2004 America East Conference baseball tournament
- Teams: 4
- Format: Double-elimination
- Finals site: Mahaney Diamond; Orono, ME;
- Champions: Stony Brook (1st title)
- Winning coach: Matt Senk (1st title)
- MVP: Isidro Fortuna (Stony Brook)

= 2004 America East Conference baseball tournament =

American college baseball tournament

The 2004 America East Conference baseball tournament took place from May 27 through 29 at Mahaney Diamond in Orono, Maine. The top four regular season finishers of the league's eight teams qualified for the double-elimination tournament. In the championship game, fourth-seeded Stony Brook defeated second-seeded Maine, 3–1, to win its first tournament championship. As a result, Stony Brook received the America East's automatic bid to the 2004 NCAA tournament, the program's first in Division I.

== Seeding ==
The top four finishers from the regular season were seeded one through four based on conference winning percentage only. They then played in a double-elimination format.

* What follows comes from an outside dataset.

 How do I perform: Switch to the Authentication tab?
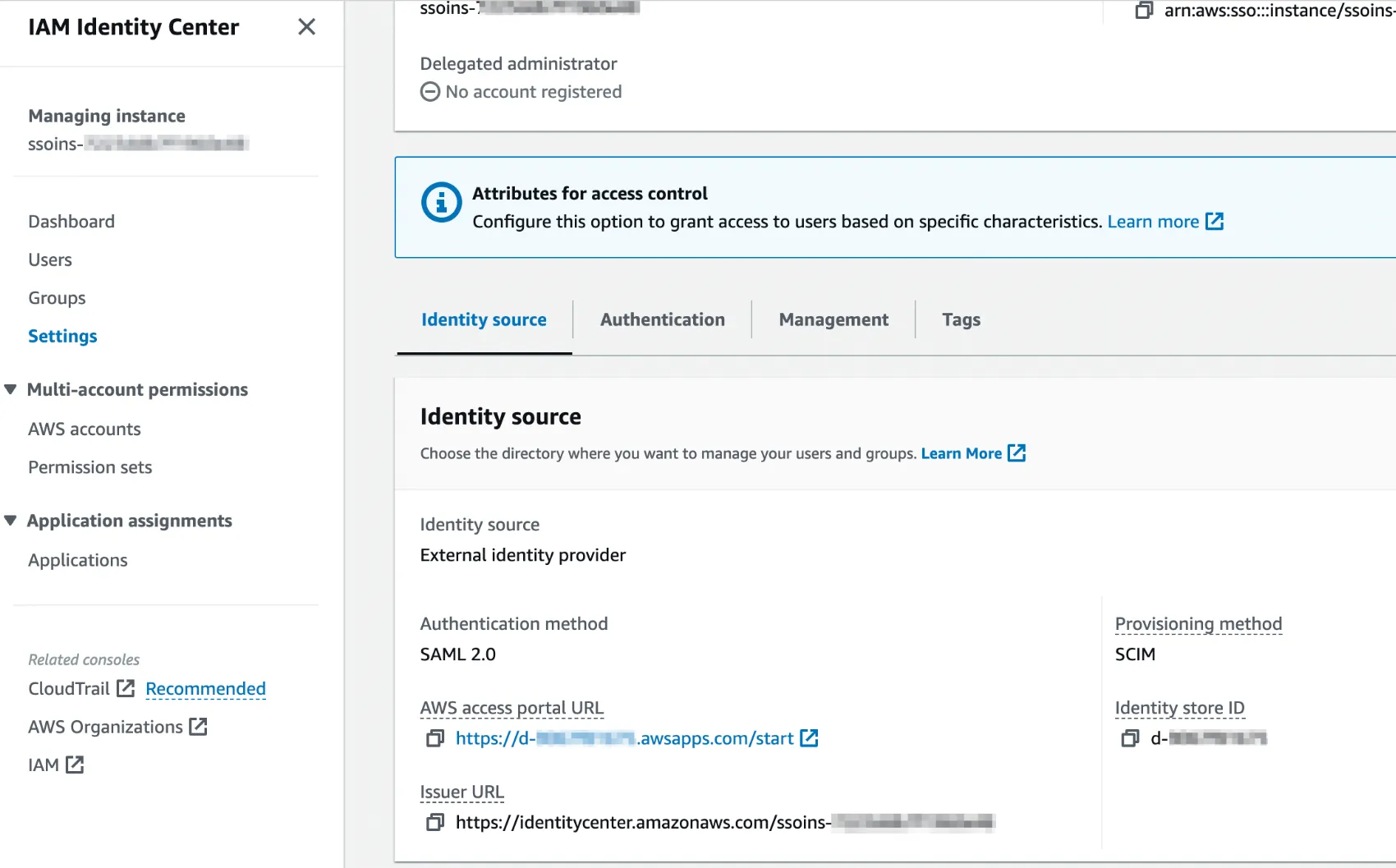click(662, 319)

In the first round, the one and four seeds were matched up in one game, while the two and three seeds were matched up in the other.

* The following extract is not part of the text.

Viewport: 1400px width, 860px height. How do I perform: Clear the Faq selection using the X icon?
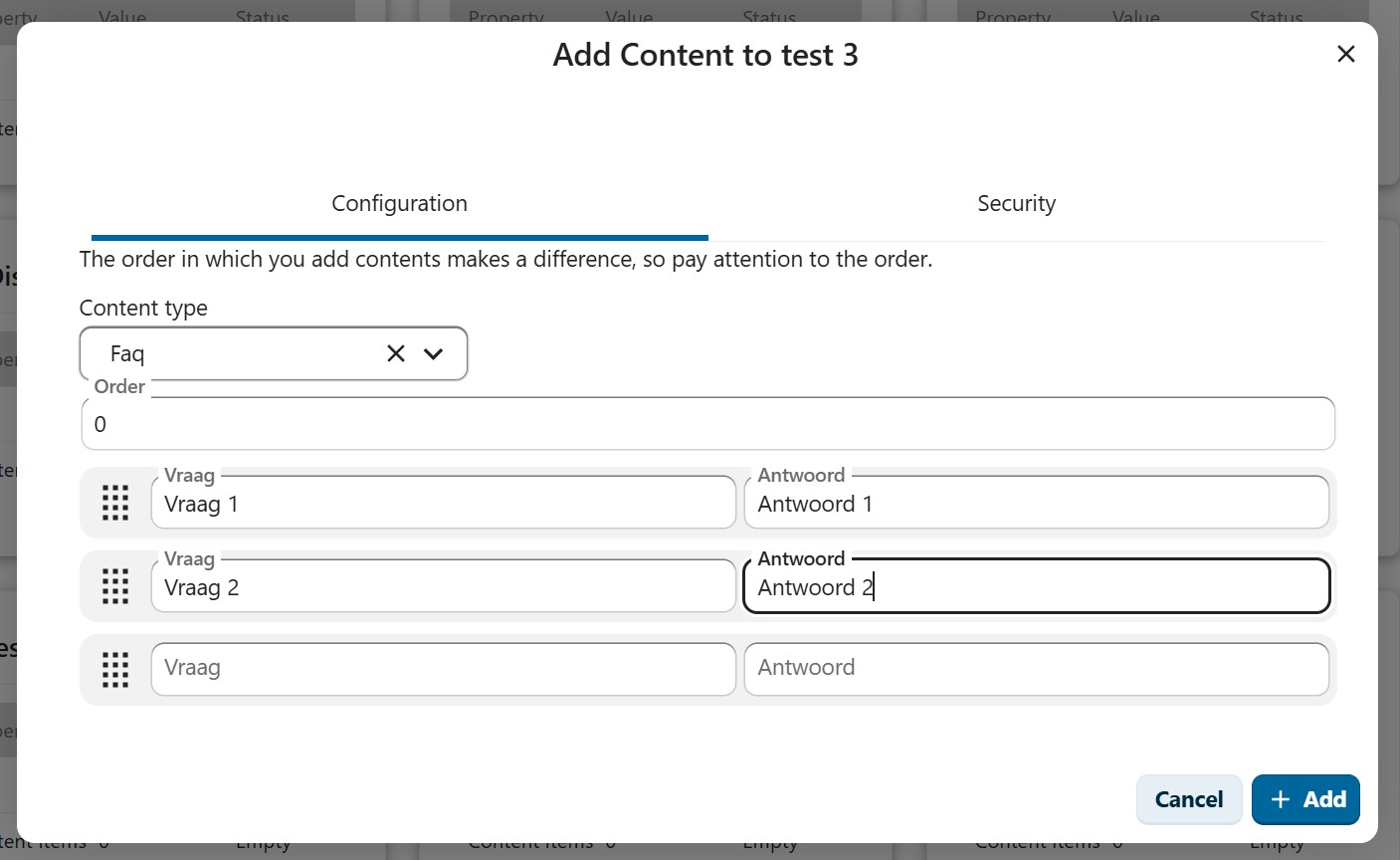point(395,352)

| Team | W | L | Pct. | GB | Seed |
|---|---|---|---|---|---|
| Northeastern | 14 | 6 | .700 | – | 1 |
| Maine | 14 | 7 | .667 | 0.5 | 2 |
| Albany | 14 | 7 | .667 | 0.5 | 3 |
| Stony Brook | 11 | 10 | .524 | 3.5 | 4 |
| Vermont | 10 | 11 | .476 | 4.5 | – |
| Binghamton | 9 | 11 | .450 | 5 | – |
| UMBC | 6 | 15 | .286 | 8.5 | – |
| Hartford | 5 | 16 | .238 | 9.5 | – |

== All-Tournament Team ==
The following players were named to the All-Tournament Team.

| Player | Team |
|---|---|
| Matt Devins | Stony Brook |
| Andrew Larsen | Stony Brook |
| Dave Mischo | Stony Brook |
| Matt Restivo | Stony Brook |
| Chris Sipp | Stony Brook |
| Nick Theoharis | Stony Brook |
| Mike MacDonald | Maine |
| Matt McGraw | Maine |
| Jason Martin | Albany |
| Jeff Heriot | Northeastern |

=== Most Outstanding Player ===
Stony Brook outfielder Isidro Fortuna was named Most Outstanding Player.